## TASK REQUIREMENTS
Could you reproduce the rows below character for character, beginning with the line that contains "Given: Focus the Port field showing 443" and going on through the line that contains "click(x=478, y=344)"?
-- Start of LISTED ENTRIES --
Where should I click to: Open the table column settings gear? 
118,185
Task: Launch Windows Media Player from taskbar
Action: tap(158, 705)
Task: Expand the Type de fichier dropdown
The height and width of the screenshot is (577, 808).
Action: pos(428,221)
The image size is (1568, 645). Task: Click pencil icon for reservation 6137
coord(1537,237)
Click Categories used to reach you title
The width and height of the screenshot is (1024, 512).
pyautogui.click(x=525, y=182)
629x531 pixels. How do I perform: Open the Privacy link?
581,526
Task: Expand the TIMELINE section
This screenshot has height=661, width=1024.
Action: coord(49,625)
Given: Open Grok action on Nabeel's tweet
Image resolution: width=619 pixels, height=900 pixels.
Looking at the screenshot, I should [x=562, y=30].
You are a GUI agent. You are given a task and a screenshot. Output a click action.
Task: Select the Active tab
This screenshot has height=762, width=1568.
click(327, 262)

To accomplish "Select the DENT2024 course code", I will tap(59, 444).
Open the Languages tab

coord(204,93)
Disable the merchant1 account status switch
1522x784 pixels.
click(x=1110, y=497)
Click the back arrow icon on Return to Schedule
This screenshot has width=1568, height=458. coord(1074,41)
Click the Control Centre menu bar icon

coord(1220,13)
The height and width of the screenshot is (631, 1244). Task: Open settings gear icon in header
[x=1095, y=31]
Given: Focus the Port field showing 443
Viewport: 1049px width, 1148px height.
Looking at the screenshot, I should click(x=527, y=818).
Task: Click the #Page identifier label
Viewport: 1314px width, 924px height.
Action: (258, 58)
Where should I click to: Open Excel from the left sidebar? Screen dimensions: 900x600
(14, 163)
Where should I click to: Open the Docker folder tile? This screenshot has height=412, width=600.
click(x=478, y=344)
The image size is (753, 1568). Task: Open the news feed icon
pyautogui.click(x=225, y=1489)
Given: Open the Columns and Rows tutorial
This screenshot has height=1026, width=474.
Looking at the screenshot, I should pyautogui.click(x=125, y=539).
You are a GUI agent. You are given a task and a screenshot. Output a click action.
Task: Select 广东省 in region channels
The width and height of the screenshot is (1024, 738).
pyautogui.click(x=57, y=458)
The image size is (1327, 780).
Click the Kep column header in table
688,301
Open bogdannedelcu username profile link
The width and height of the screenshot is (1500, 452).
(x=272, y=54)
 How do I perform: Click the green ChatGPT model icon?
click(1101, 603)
-- End of LISTED ENTRIES --
## SOLUTION FOR THIS TASK
Given: Focus the Port field showing 443
Viewport: 1049px width, 1148px height.
Looking at the screenshot, I should click(x=527, y=818).
Task: Click the #Page identifier label
Viewport: 1314px width, 924px height.
Action: (258, 58)
Where should I click to: Open Excel from the left sidebar? Screen dimensions: 900x600
(14, 163)
Where should I click to: Open the Docker folder tile? This screenshot has height=412, width=600.
click(x=478, y=344)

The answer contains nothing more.